Instead of relying on vision to take that photo, Qiang alternatively evoked tactile sensation to place the slate and the pen in a position that conveyed his thinking about the visual and nonvisual modes of information acquisition. The participants with visual disabilities, like Qiang, sought visual descriptions from people without visual disabilities, such as the researchers, other participants, peers, or family members, so that they could photograph what they intended to capture in a photo. For the participants without visual disabilities, the processes of converting visual information into verbal information through describing the photo enabled them to develop an understanding of how people with divergent sensorialities perceive, feel, and communicate with the world. At the end of the study, both the participants with visual disabilities and those without reflected that nonvisual photography was a major takeaway for them in this study: I learned nonvisual photography [in this study]. I only heard about nonvisual photography in the past. The ways in which I put it into practice are very different from my imagination. I gained a new skill and learned a lot from the processes. (Yu, group meeting 5) I think joining this study makes me know about the perspectives and opinions of students with different disabilities. I also learned about the skills of nonvisual photography, which I think is very helpful. I will continue to learn about it in the future. (Shuo, group meeting 5)
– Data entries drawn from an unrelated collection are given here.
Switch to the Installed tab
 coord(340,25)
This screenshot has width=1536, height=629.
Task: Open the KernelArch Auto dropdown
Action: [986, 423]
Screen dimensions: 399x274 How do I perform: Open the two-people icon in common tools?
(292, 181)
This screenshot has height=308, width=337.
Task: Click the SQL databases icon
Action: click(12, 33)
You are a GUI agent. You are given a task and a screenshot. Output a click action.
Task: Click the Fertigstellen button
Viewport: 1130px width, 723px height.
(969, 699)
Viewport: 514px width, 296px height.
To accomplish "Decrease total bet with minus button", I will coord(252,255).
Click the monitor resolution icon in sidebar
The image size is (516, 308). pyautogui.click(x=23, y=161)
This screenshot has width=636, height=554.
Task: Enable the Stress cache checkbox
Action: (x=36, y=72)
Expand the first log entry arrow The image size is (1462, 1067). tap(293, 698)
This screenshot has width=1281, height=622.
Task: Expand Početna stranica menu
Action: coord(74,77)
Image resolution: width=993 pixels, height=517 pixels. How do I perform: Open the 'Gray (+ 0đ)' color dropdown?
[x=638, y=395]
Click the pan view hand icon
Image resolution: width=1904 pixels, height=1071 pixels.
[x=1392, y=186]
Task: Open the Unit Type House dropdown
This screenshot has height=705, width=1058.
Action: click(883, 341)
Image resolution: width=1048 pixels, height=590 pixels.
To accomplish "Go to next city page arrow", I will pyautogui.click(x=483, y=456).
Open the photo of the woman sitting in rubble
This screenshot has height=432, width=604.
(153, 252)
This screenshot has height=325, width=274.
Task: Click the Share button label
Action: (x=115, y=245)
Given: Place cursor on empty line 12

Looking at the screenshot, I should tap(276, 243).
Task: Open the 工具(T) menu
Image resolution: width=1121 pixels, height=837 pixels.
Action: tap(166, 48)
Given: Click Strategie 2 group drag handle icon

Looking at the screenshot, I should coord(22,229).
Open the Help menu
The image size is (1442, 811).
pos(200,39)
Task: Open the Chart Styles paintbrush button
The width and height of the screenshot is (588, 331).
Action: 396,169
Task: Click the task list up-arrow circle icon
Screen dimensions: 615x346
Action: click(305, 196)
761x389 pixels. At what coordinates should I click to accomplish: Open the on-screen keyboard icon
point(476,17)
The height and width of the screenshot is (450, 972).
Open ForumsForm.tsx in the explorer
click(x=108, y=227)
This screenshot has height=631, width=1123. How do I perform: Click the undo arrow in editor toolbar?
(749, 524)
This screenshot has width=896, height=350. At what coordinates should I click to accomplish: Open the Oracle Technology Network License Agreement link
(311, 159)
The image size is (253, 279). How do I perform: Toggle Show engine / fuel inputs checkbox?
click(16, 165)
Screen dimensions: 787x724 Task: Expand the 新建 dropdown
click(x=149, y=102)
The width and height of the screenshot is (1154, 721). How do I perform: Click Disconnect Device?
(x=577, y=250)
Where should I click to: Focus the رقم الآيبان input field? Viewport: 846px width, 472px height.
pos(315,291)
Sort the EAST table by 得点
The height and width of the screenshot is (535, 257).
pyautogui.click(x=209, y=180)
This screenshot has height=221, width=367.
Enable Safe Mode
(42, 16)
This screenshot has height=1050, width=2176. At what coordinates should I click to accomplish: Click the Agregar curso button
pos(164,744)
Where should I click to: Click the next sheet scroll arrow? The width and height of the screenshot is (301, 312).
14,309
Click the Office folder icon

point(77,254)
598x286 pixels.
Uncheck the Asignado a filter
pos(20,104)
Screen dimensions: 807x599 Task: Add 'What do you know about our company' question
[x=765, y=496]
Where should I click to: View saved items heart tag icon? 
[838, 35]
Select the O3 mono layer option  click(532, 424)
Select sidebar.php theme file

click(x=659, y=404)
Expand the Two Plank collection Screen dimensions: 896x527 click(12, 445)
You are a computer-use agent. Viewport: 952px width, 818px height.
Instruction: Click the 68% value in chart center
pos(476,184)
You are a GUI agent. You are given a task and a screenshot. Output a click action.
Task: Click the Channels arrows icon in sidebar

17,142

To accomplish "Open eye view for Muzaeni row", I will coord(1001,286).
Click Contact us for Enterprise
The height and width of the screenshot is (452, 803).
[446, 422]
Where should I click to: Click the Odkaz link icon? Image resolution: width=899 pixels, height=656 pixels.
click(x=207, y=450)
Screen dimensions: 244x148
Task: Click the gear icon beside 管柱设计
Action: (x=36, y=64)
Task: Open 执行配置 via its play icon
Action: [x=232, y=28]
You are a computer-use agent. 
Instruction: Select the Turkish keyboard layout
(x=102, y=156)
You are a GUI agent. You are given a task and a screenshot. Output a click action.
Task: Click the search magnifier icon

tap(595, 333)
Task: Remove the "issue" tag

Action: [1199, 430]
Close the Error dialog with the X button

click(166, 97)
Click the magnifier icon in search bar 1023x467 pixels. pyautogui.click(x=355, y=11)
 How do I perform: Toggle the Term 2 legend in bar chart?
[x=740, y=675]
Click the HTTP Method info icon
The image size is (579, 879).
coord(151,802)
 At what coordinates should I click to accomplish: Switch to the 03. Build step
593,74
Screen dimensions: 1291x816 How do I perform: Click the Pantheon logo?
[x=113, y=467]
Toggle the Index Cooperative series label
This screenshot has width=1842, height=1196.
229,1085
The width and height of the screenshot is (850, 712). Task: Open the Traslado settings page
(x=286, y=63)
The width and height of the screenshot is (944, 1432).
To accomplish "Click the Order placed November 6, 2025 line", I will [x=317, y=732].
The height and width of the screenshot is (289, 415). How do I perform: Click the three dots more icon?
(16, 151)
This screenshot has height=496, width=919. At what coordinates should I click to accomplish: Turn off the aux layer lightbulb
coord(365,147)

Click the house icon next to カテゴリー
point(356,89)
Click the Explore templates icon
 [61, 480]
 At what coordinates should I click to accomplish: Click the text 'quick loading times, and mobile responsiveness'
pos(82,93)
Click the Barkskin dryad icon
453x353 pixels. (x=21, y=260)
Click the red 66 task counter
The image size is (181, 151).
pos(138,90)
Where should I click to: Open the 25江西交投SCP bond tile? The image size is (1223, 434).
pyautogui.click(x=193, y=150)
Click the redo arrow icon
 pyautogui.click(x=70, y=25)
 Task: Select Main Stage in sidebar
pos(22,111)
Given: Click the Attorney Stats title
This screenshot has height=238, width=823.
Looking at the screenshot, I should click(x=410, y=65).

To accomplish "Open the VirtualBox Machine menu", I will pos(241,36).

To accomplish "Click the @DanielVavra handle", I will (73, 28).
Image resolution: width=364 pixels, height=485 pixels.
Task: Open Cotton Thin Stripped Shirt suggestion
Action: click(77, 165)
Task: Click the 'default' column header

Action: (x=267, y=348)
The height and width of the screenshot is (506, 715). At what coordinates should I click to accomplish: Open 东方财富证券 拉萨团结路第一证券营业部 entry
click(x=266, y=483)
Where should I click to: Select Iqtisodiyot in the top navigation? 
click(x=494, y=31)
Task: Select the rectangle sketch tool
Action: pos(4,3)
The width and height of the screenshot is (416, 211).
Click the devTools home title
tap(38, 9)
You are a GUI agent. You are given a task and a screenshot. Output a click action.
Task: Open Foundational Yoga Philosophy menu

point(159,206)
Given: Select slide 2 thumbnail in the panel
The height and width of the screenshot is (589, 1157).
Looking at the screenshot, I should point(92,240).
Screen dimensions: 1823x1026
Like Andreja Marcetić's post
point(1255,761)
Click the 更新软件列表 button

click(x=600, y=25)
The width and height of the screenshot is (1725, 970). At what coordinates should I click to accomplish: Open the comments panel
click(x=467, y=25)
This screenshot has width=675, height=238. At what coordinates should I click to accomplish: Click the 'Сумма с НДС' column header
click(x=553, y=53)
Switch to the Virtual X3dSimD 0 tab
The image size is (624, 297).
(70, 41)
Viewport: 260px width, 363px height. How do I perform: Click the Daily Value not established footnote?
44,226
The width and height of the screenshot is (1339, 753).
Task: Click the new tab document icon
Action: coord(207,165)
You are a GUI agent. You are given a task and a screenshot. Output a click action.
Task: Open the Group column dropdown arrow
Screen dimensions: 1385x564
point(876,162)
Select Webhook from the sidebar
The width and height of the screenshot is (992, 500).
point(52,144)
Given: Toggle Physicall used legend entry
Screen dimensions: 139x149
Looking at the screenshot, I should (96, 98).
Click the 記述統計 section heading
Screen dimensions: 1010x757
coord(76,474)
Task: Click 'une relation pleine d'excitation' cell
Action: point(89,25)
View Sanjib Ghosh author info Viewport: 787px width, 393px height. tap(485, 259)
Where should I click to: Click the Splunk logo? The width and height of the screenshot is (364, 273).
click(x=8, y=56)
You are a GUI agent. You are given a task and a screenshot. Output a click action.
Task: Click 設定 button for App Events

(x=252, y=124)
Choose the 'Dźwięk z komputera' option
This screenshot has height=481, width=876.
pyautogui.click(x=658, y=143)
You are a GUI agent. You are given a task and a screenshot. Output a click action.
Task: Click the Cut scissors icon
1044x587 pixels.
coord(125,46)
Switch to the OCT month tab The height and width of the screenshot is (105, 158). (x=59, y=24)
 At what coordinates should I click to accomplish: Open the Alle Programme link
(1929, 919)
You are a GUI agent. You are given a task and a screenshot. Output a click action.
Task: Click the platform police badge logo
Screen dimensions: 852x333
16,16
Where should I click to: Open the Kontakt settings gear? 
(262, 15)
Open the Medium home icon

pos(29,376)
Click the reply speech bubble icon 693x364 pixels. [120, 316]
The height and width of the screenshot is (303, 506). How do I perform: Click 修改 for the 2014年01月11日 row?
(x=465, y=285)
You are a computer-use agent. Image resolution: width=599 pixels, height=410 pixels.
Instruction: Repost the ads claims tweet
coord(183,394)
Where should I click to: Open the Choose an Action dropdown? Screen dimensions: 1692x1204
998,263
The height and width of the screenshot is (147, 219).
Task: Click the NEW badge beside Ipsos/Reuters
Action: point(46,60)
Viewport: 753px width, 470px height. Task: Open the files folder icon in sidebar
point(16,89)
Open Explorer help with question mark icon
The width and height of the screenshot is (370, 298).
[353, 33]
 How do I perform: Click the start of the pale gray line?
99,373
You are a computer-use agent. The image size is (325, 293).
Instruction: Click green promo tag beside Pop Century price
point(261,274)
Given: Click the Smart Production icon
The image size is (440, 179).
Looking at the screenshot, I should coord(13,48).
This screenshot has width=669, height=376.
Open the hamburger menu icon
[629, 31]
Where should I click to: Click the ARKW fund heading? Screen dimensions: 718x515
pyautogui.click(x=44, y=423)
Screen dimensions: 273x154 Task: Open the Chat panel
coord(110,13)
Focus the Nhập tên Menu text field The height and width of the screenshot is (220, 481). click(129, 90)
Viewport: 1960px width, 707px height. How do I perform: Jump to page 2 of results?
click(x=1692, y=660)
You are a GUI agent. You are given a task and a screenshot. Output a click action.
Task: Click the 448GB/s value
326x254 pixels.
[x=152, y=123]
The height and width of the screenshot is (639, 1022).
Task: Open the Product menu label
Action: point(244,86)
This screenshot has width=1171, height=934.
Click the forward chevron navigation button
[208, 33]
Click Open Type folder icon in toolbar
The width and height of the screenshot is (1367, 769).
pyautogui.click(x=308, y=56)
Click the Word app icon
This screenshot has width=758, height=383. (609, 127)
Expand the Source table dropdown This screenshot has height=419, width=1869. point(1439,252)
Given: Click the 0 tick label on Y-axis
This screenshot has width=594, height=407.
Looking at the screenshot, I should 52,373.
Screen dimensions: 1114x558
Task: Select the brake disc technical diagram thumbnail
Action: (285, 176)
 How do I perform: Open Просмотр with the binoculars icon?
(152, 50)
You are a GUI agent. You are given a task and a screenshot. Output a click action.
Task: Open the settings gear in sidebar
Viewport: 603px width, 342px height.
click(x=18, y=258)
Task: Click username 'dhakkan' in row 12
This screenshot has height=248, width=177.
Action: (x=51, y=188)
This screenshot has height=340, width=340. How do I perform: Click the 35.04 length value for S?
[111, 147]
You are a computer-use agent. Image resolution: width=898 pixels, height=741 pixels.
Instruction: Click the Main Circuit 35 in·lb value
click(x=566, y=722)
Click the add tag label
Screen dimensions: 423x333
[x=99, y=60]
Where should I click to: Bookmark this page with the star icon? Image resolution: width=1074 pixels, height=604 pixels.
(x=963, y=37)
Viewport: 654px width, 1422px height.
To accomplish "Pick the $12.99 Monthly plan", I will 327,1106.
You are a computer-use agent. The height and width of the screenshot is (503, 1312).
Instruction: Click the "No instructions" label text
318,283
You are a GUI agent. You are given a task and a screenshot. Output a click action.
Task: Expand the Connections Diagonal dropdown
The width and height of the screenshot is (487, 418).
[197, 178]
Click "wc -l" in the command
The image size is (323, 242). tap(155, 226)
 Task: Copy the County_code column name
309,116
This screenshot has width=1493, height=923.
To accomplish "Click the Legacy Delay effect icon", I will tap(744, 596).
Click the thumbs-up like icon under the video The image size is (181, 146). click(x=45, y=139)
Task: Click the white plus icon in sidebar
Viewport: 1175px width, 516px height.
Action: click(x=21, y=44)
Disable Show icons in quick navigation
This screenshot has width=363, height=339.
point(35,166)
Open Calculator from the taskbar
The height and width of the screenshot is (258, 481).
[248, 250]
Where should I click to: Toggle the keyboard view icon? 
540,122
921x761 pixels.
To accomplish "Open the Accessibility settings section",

As those two participants illustrated, the process of taking photos, displaying them, and discussing them became an opportunity for the participants with divergent sensorialities to negotiate and acknowledge their own access needs, learn about and understand the divergent access needs of others, and practice collective access in the group. The interdependent relationships among the participants with different disabilities also laid the foundation for the co-production of a knowledge base that represented the divergent needs and voices of community members.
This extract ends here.